So retired… It is forced by others.

There is a sense people want me in play still. I can’t do much. Even when I was very active it was AS A SPEAKER. I was NOT the one making deals, signing documents, moving money around. I was a baby to many big adults who got to play the games of making good and great money, as well as the risks of taking losses.

I need people to know that about me. As much as I’d love to jump in and do more like the 1970s and 80s… it actually WAS NOT MY JOB to do so. I was grabbed violently and put into the positions like a substitute. Then I was removed. I may have gotten some praise, but it was because others were going to make the big money, not me personally.
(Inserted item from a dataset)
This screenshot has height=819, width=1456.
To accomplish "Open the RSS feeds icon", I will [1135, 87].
I’m actually a tired soul. My health is sketchy. I realize from this past year if I don’t have the proper daily care I can be ill even at home. I’m not a good one to call upon to step in and do much of anything. I feel Los Angeles knows this better than San Diegans and Mexico people (Tijuana as well as Mexico City gang members). At some point, a human being is too used up, too soft, too disabled, too disconnected to get things done for good friends and strangers. I’m more retired than I planned on. Others knew me better than I knew myself. I am grateful people did have a plan for me to be done and just at home.
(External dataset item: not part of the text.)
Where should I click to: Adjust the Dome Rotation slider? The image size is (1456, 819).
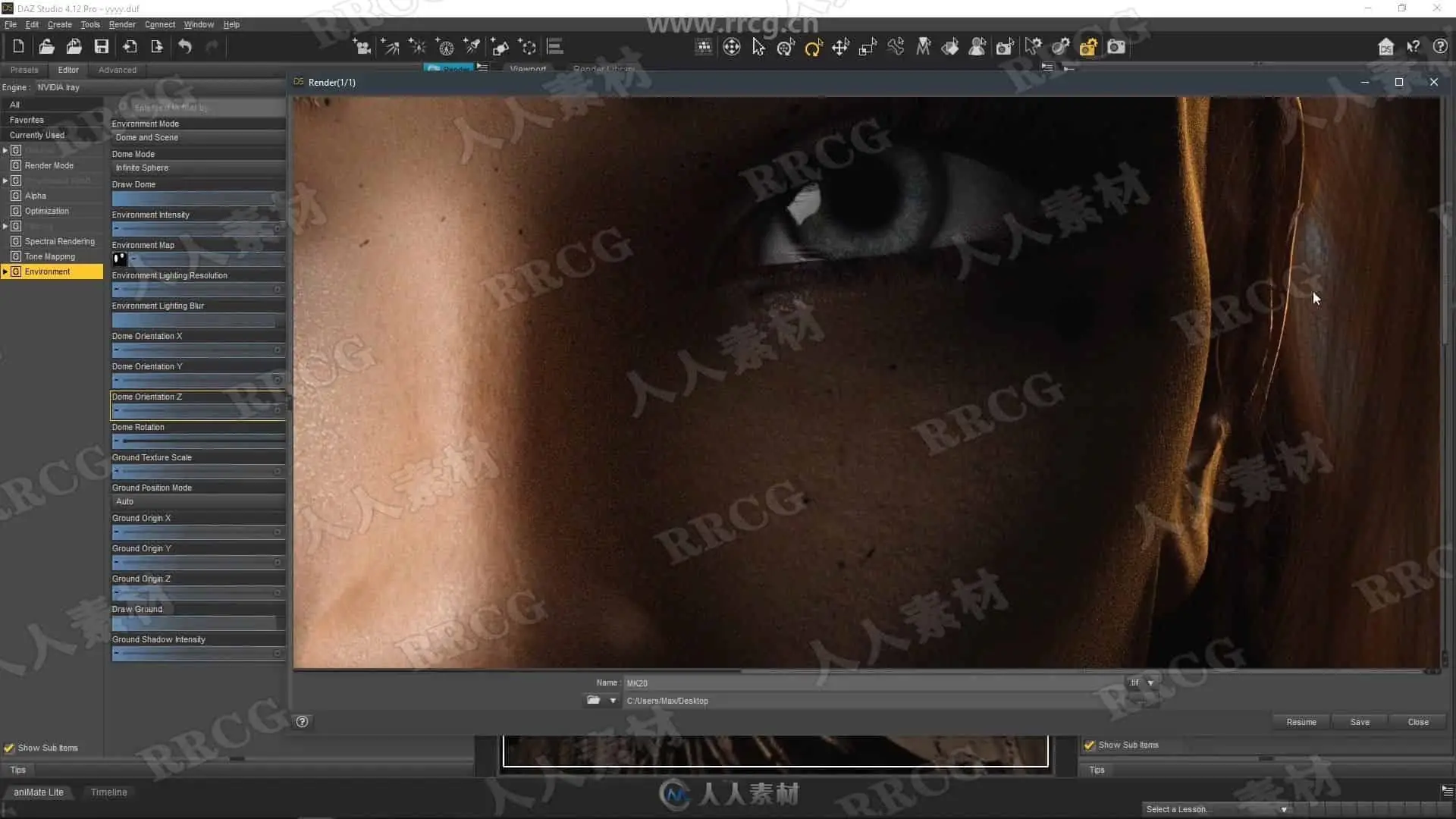pyautogui.click(x=197, y=441)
A long time ago I was told that if I can’t speak Mexican, I won’t be allowed to be a public speaker. I never did pick up the Spanish/Mexican language or any others than English. Appears this is what people chose. It means I cannot step up ever again in front of a large group of people even in my own country and just speak my mind about the topic of the day. If that was my gift in my youth to speak to people… it is something very retired about me. I have not been a noted speaker in public places a very long time. I’ve been very dead to this activity. Bigger people have had the platforms, panels, head of table, the floor, the attention. I do not have it at all. Honestly, I’ve even been upstaged at fast food places! –Gang members have walked in and simply spoken louder and more than I did, stood closer to the counter, and stood prouder. I don’t mind they do. I have noticed this phenomenon. Sometimes they walked faster than me into a store and demanded the attention of employees so much I ended up walking out again…not just for fast food.
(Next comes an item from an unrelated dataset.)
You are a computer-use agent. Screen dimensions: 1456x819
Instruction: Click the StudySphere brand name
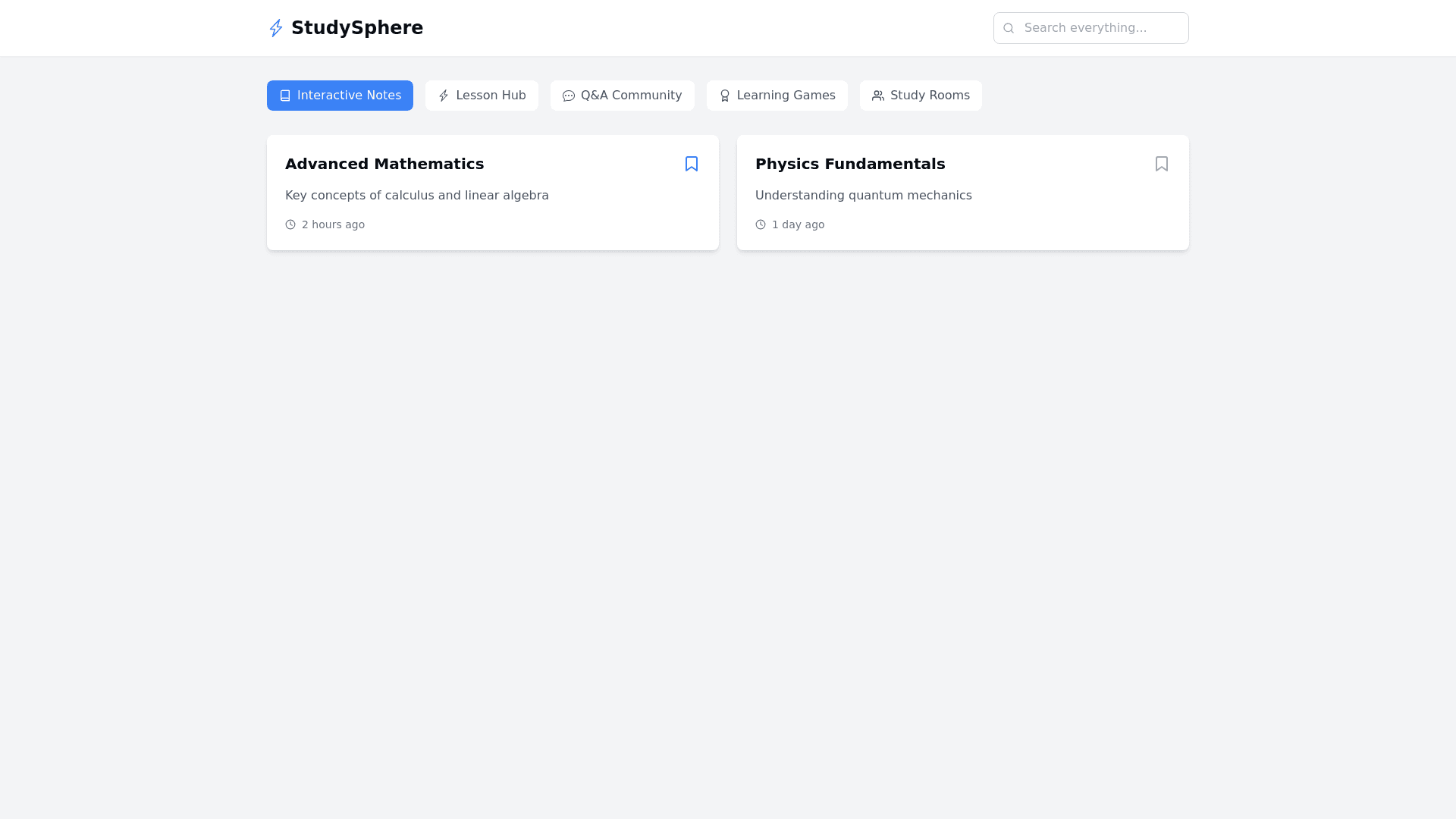click(357, 28)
I’m okay being retired. I honestly didn’t understand what people wanted all these decades. Mostly I’ve just been me and not looking for opportunities to speak out or look important. Sometimes I just wanted to look good for my own spirit and self image, not to impress others. I must say it again that I am NOT TRYING TO COMPETE WITH ANYONE. Please don’t think I am. I’m mostly a home body who is unaware of what others truly think.